Model Test Input Accuracy Test Output Accuracy Test Suite Effectiveness
GPT-4o 97.63% 89.77% 59.15%
Claude-3.5 97.68% 89.14% 56.71%
LLaMA-3-70B 94.53% 84.69% 49.39%
Qwen2.5-Coder-7B 97.19% 84.85% 44.50%
  • Generating test inputs is relatively easy, while generating correct outputs is difficult (~85%).
  • The effectiveness of the complete test suite is only ~50-60%.

Key Findings from Bias Analysis

  • On HumanEval/MBPP, False Negatives outnumber True Negatives, meaning correct programs are labeled as failed by erroneous tests, leading to unnecessary modifications that introduce bugs instead.
  • On LiveCodeBench, True Negatives have a higher proportion because competitive programming tasks have lower base pass rates, making self-generated test labels more likely to be correct.

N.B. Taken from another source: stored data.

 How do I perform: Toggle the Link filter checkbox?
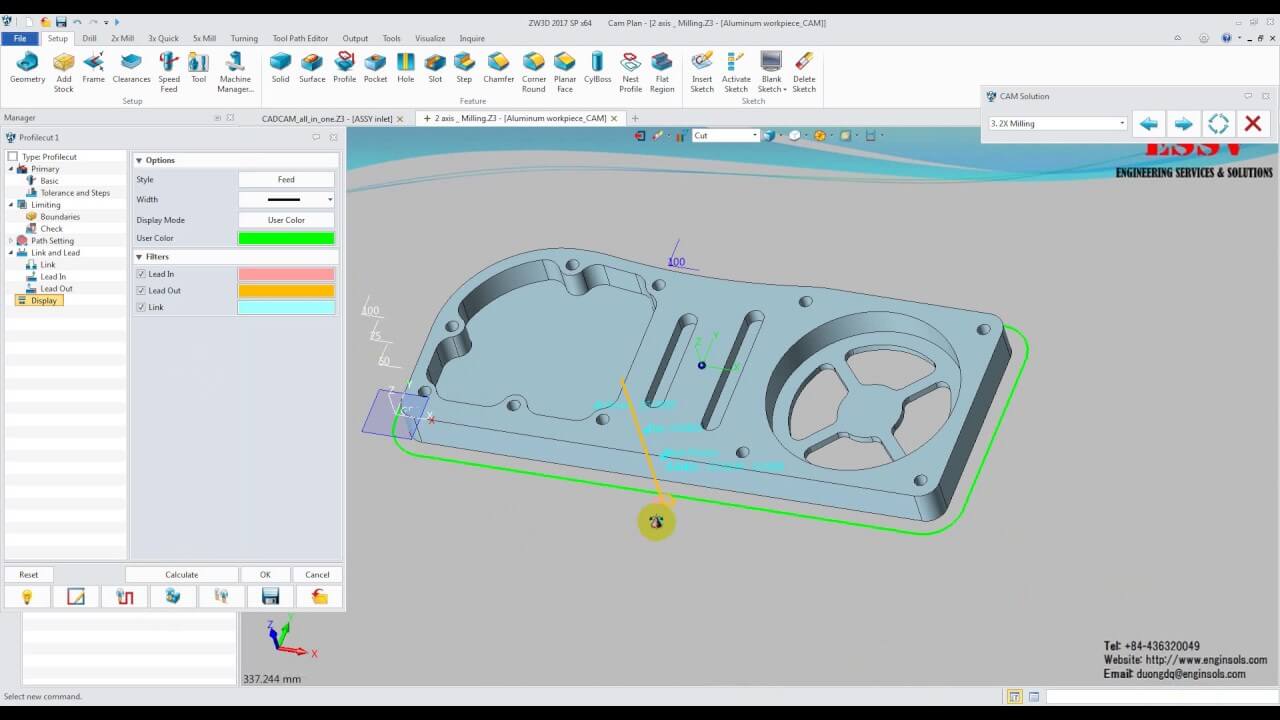tap(141, 307)
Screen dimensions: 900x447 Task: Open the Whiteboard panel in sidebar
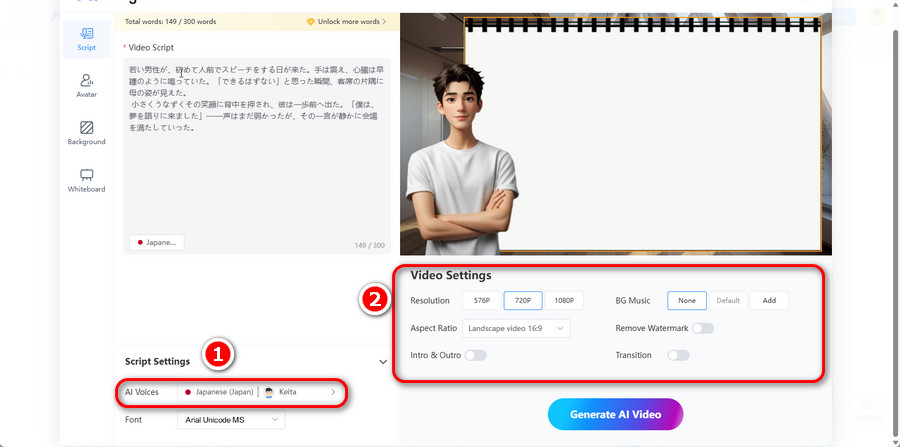tap(86, 179)
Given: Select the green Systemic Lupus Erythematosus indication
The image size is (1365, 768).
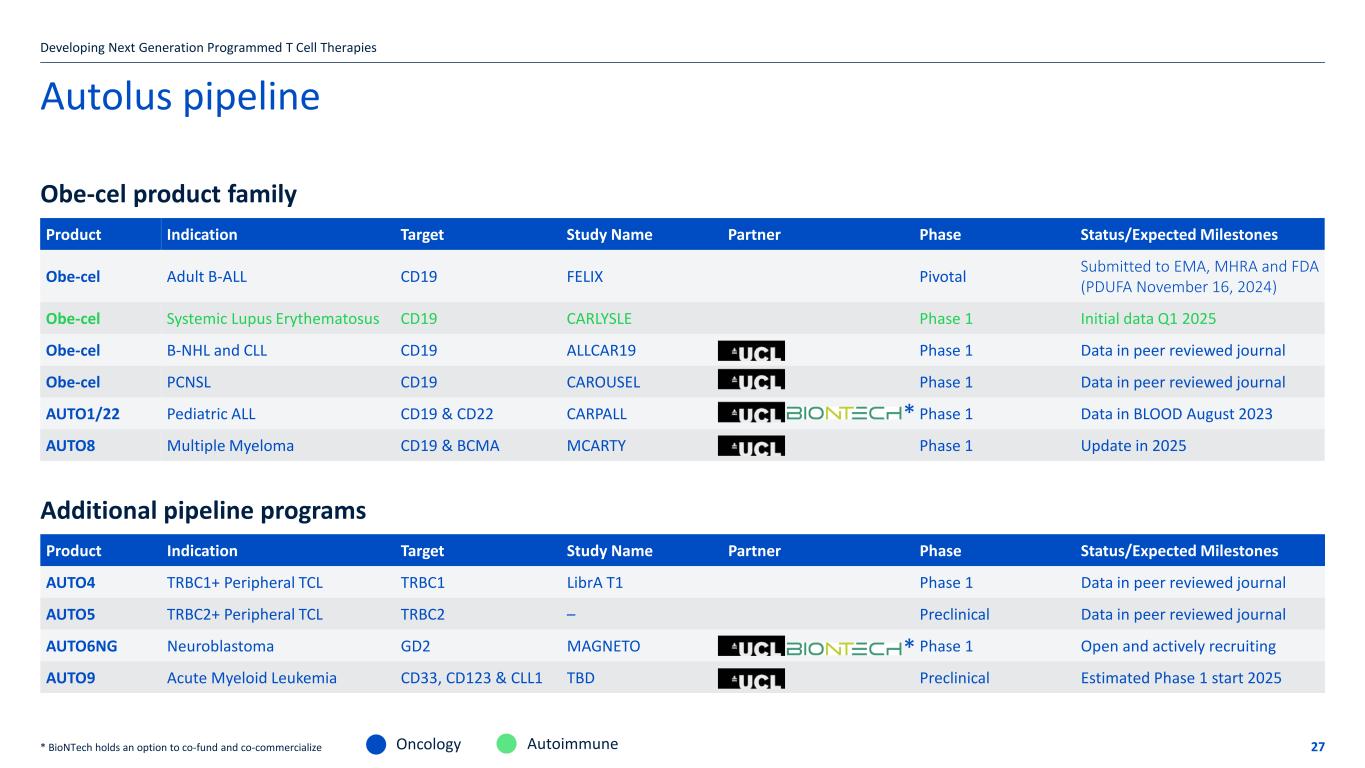Looking at the screenshot, I should 273,319.
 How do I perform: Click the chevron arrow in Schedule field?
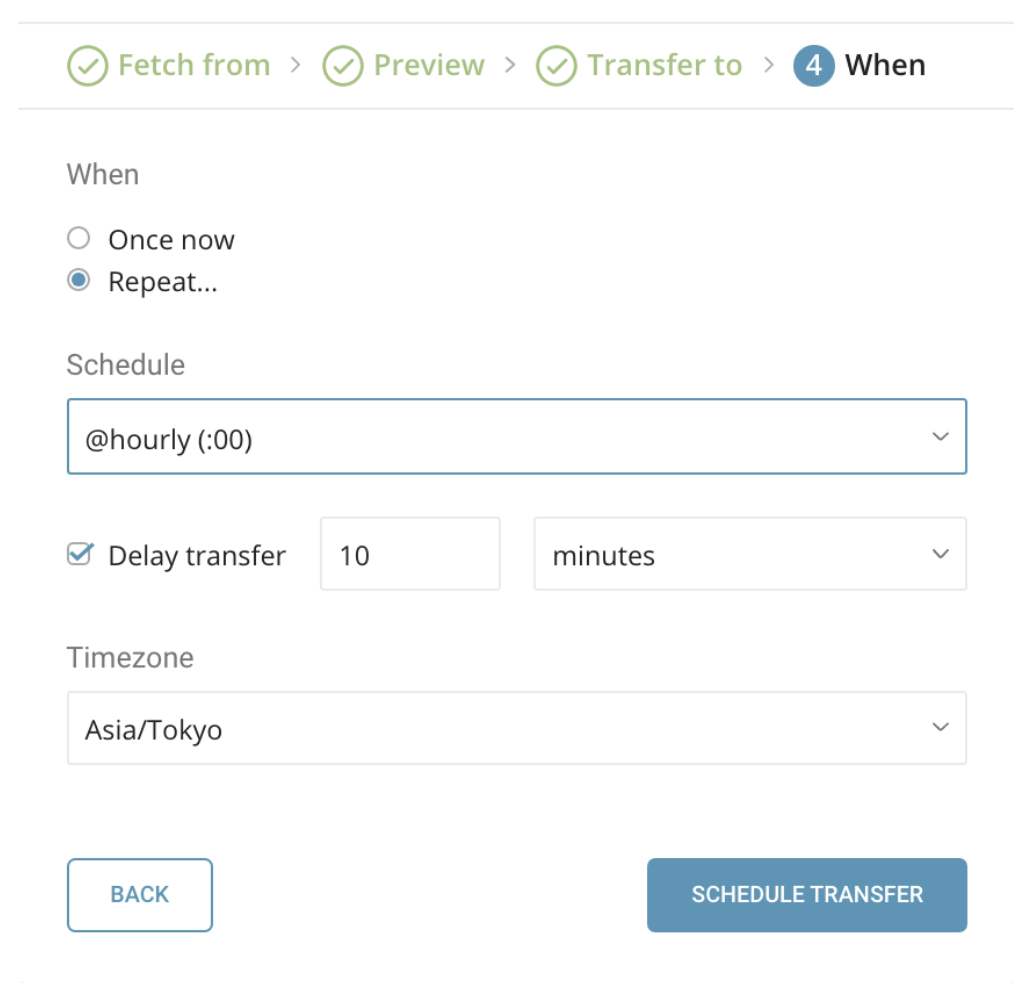coord(940,437)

In-Execution Self-Debugging

Demonstrates positive performance on basic problems: - GPT-4o on HumanEval/MBPP+: 87.8/76.5 \(\rightarrow\) 89.0/79.1 (2 iteration rounds) - Qwen2.5-Coder-7B on MBPP+: 70.6 \(\rightarrow\) 72.0 - Most models maintain or improve performance.

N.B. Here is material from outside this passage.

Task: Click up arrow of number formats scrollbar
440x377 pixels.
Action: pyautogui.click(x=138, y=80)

On competitive programming tasks: - GPT-4o on LiveCodeBench: 46.0 \(\rightarrow\) 47.6 (+1.6)

Synthesis of Comparison

Paradigm Basic Problems Competitive Problems
Post-execution + self-tests ❌ Decreases in general ⚠️ Label improves performance
In-execution + self-tests ✅ Mild gain ✅ Consistent gain

Highlights & Insights

  1. First to systematically reveal the failure mode of self-debugging with self-generated tests: Post-execution self-debugging is counterproductive on basic problems, which is an important and counterintuitive finding.
  2. The bias analysis framework (TP/TN/FP/FN) precisely explains the root cause of the inconsistency: high FN rates on basic problems versus more reasonable TN rates on competitive problems.
  3. The In-execution paradigm serves as a practical solution: By analyzing intermediate execution states rather than relying on unreliable test labels, it effectively circumvents test bias.
  4. Insight: The effectiveness of self-debugging depends on not only the code-repair capability but also the ability to recognize erroneous feedback.
  5. Comprehensive experimental coverage: 4 models \(\times\) 3 benchmarks \(\times\) 2 paradigms \(\times\) 2 feedback granularities.

Limitations & Future Work

  • Restricted to Python programming tasks; multilingual scenarios are not validated.
  • In-execution self-debugging requires full execution traces. For complex programs (deep loops/recursions), this may yield excessively long traces, and truncation or compression strategies are not discussed.
  • Self-generated tests are limited to 10 instances; whether more tests can alleviate bias remains under-explored.
  • Hybrid approaches combining oracle tests and self-generated tests are not explored.
  • Evaluated strictly using greedy decoding, without considering candidate sampling strategies.
  • Code Generation: CodeT (Chen et al., 2023) utilizes dual execution consistency; Self-Edit (Zhang et al., 2023a) incorporates sample tests as execution feedback.
  • Self-debugging: Self-Debugging (Chen et al., 2024b) focuses on iterative debugging; LDB (Zhong et al., 2024) leverages runtime trace information; Reflexion (Shinn et al., 2023) uses self-generated test feedback but evaluates with oracle tests.
  • Code Evaluation: EvalPlus (Liu et al., 2023) scales up evaluation test suites; LiveCodeBench (Jain et al., 2024) continuously collects competitive coding questions.

Rating ⭐⭐⭐⭐

Clear research problem, deep analysis (bias framework), valuable findings (discovering post-execution self-debugging is harmful on basic questions), and proposes a viable alternative (in-execution self-debugging). However, the absolute gains of in-execution self-debugging are somewhat limited, requiring further verification of practical utility.